# WHAT IS EXPECTED
Nothing but the records, copied exactly and stripped of pictures, should be in the answer.

Collected data:
== == ==
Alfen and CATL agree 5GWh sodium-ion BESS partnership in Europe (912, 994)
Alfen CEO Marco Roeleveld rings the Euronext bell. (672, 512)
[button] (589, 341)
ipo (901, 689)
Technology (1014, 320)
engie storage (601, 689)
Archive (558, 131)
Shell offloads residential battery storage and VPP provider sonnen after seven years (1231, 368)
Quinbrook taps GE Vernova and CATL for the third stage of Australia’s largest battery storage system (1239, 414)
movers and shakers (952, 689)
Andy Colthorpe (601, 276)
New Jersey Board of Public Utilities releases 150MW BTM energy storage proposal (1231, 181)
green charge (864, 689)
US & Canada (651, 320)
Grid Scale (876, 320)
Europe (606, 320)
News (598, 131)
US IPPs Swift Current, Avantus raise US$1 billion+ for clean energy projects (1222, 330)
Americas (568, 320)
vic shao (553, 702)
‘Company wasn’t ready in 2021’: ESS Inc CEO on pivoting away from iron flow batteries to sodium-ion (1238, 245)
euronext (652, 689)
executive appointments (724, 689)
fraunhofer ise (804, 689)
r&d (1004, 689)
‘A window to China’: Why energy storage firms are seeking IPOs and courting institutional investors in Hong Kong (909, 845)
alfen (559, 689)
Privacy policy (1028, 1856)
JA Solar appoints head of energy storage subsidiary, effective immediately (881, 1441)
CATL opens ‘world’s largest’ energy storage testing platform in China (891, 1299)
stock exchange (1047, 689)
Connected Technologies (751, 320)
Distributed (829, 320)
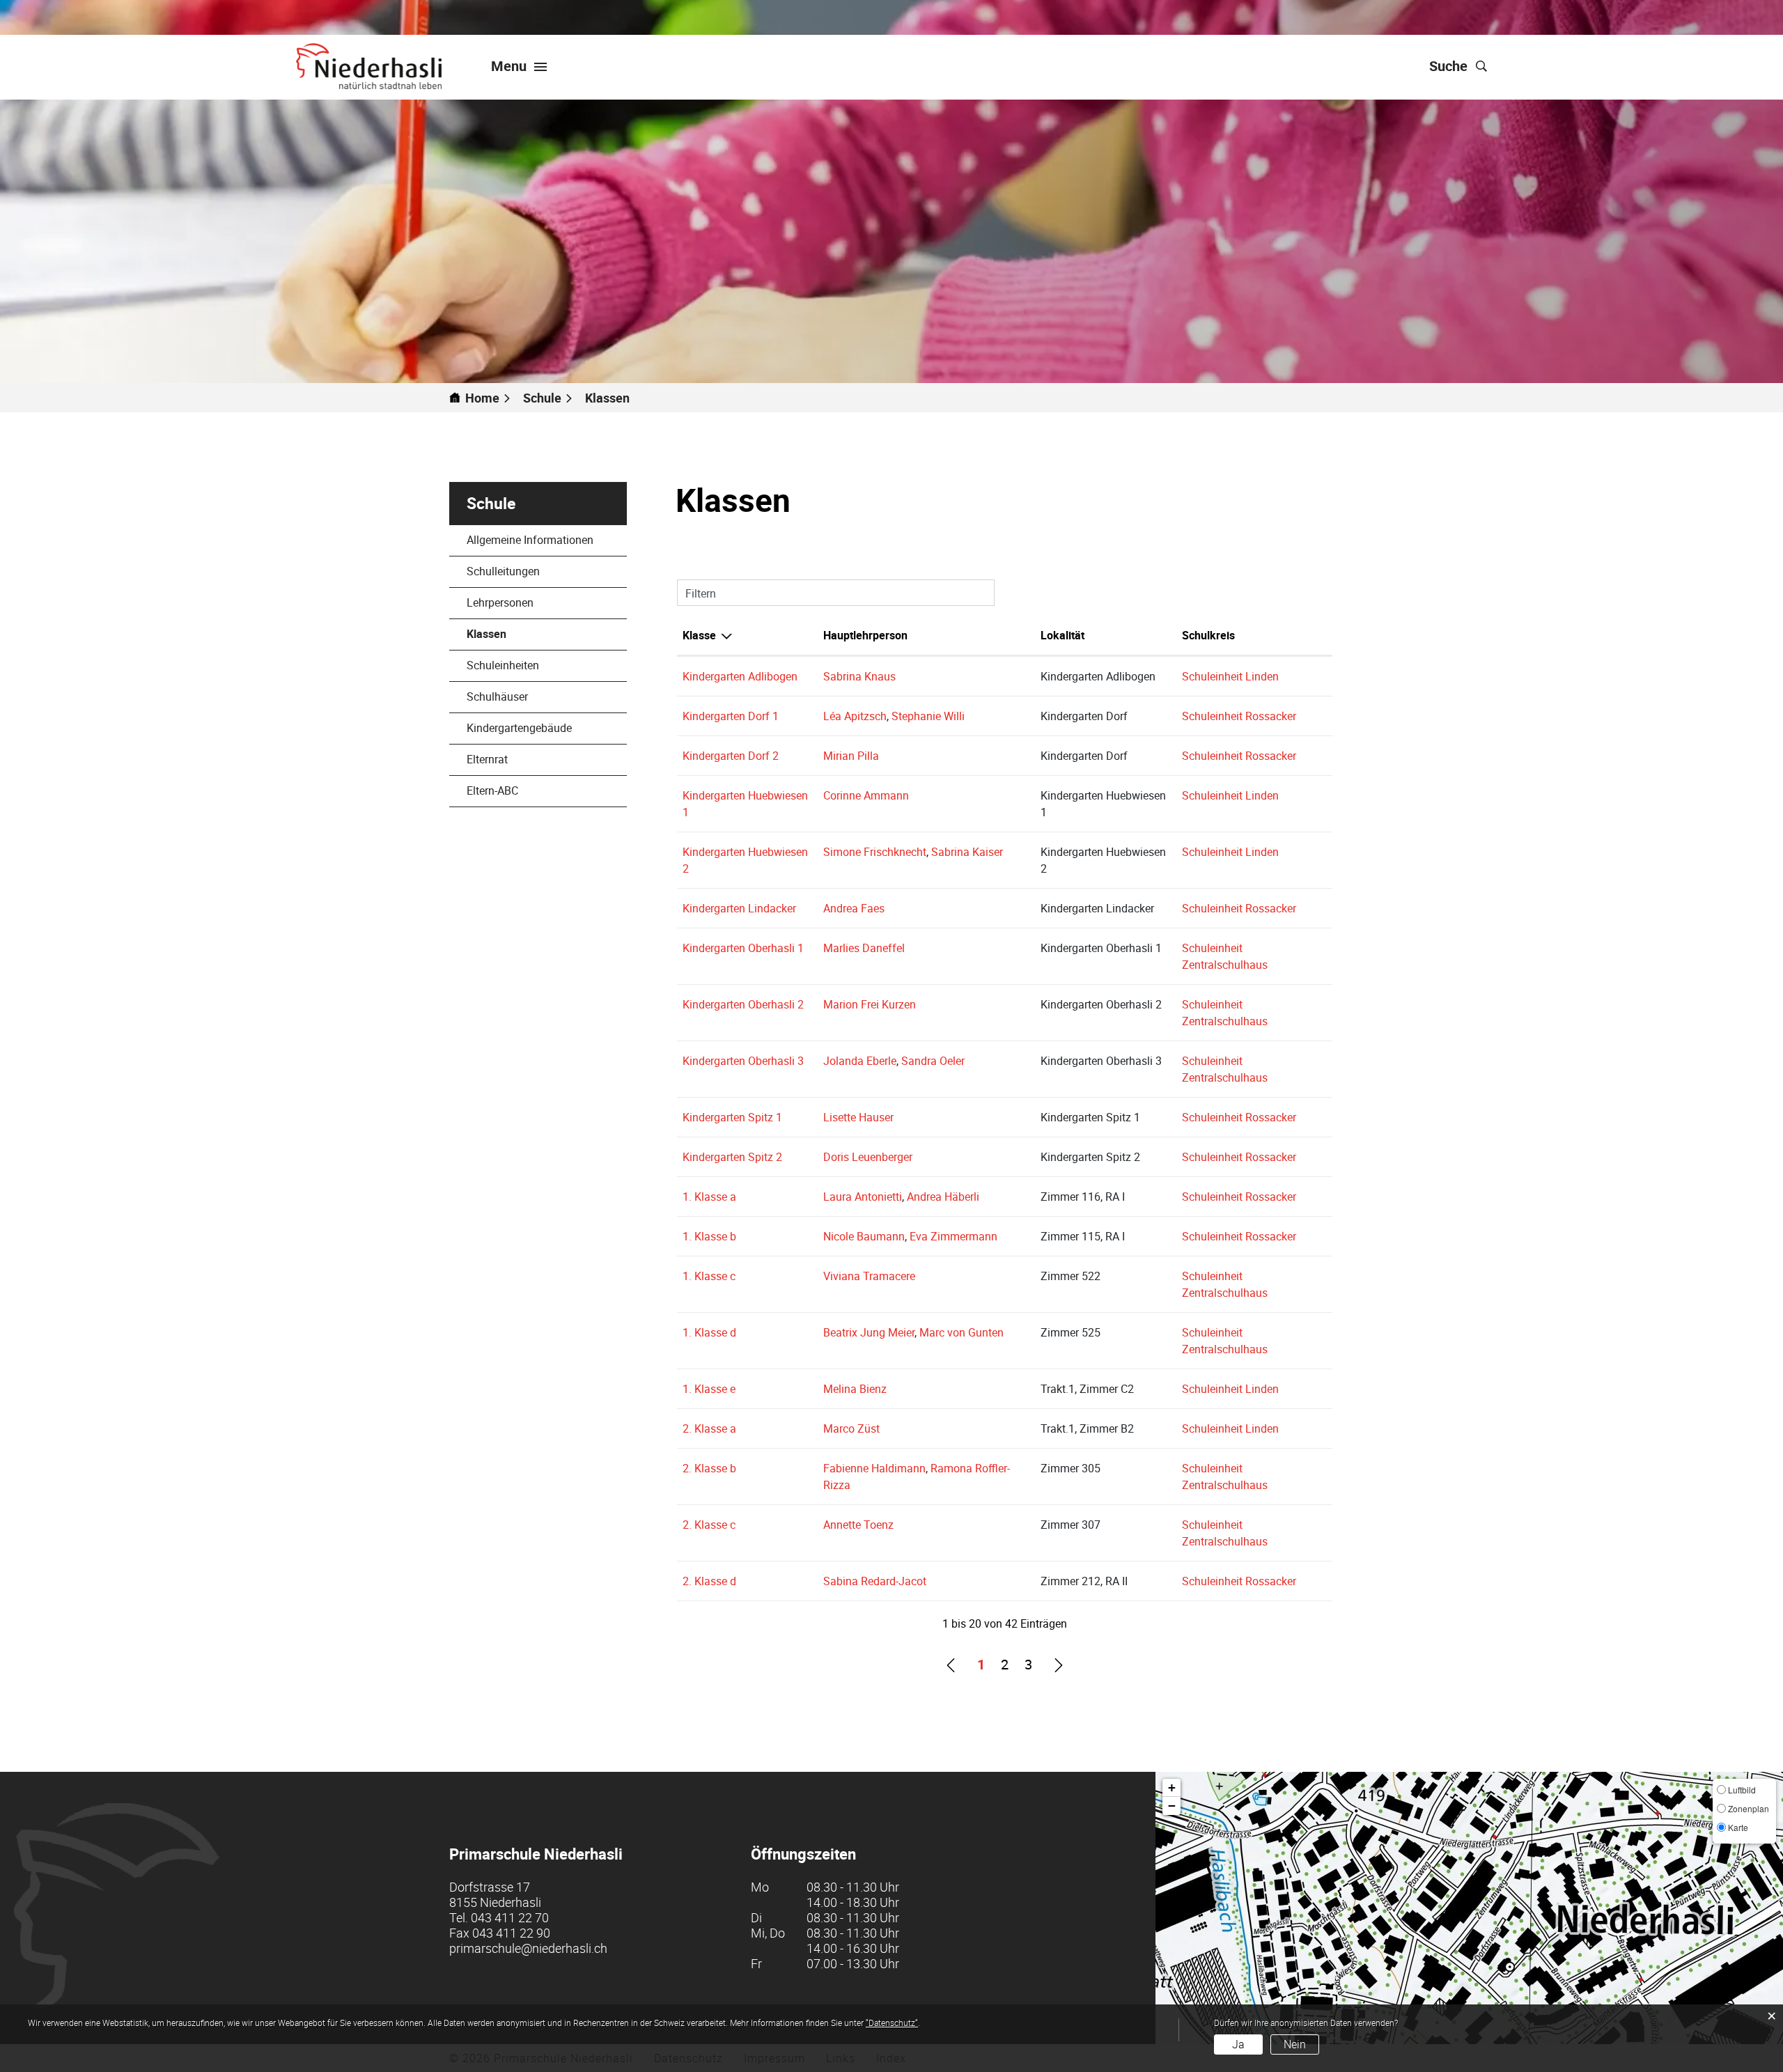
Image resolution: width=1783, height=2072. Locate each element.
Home (482, 397)
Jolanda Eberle (859, 1060)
== == ==
# FINISHED TASK
Alfen and CATL agree 5GWh sodium-ion BESS partnership in Europe (912, 994)
Alfen CEO Marco Roeleveld rings the Euronext bell. (672, 512)
[button] (589, 341)
ipo (901, 689)
Technology (1014, 320)
engie storage (601, 689)
Archive (558, 131)
Shell offloads residential battery storage and VPP provider sonnen after seven years (1231, 368)
Quinbrook taps GE Vernova and CATL for the third stage of Australia’s largest battery storage system (1239, 414)
movers and shakers (952, 689)
Andy Colthorpe (601, 276)
New Jersey Board of Public Utilities releases 150MW BTM energy storage proposal (1231, 181)
green charge (864, 689)
US & Canada (651, 320)
Grid Scale (876, 320)
Europe (606, 320)
News (598, 131)
US IPPs Swift Current, Avantus raise US$1 billion+ for clean energy projects (1222, 330)
Americas (568, 320)
vic shao (553, 702)
‘Company wasn’t ready in 2021’: ESS Inc CEO on pivoting away from iron flow batteries to sodium-ion (1238, 245)
euronext (652, 689)
executive appointments (724, 689)
fraunhofer ise (804, 689)
r&d (1004, 689)
‘A window to China’: Why energy storage firms are seeking IPOs and courting institutional investors in Hong Kong (909, 845)
alfen (559, 689)
Privacy policy (1028, 1856)
JA Solar appoints head of energy storage subsidiary, effective immediately (881, 1441)
CATL opens ‘world’s largest’ energy storage testing platform in China (891, 1299)
stock exchange (1047, 689)
Connected Technologies (751, 320)
Distributed (829, 320)
Image resolution: width=1783, height=2072. Locate each element.
Home (482, 397)
Jolanda Eberle (859, 1060)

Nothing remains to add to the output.